(Data extracted from a collection)
::::::::::

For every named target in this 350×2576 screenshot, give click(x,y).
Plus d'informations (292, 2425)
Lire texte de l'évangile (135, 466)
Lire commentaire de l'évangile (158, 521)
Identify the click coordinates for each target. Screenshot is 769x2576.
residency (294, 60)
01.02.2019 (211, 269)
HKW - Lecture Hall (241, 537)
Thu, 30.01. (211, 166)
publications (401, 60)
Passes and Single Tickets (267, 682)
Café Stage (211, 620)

::::::::::

=== WORK INSTRUCTION ===
Reproduce each line of the entries above from the one containing "Lire commentaire de l'évangile (158, 521)" through the last, exactly, and no other line.

=== FINISHED EXERCISE ===
Lire commentaire de l'évangile (158, 521)
Identify the click coordinates for each target. Screenshot is 769x2576.
residency (294, 60)
01.02.2019 (211, 269)
HKW - Lecture Hall (241, 537)
Thu, 30.01. (211, 166)
publications (401, 60)
Passes and Single Tickets (267, 682)
Café Stage (211, 620)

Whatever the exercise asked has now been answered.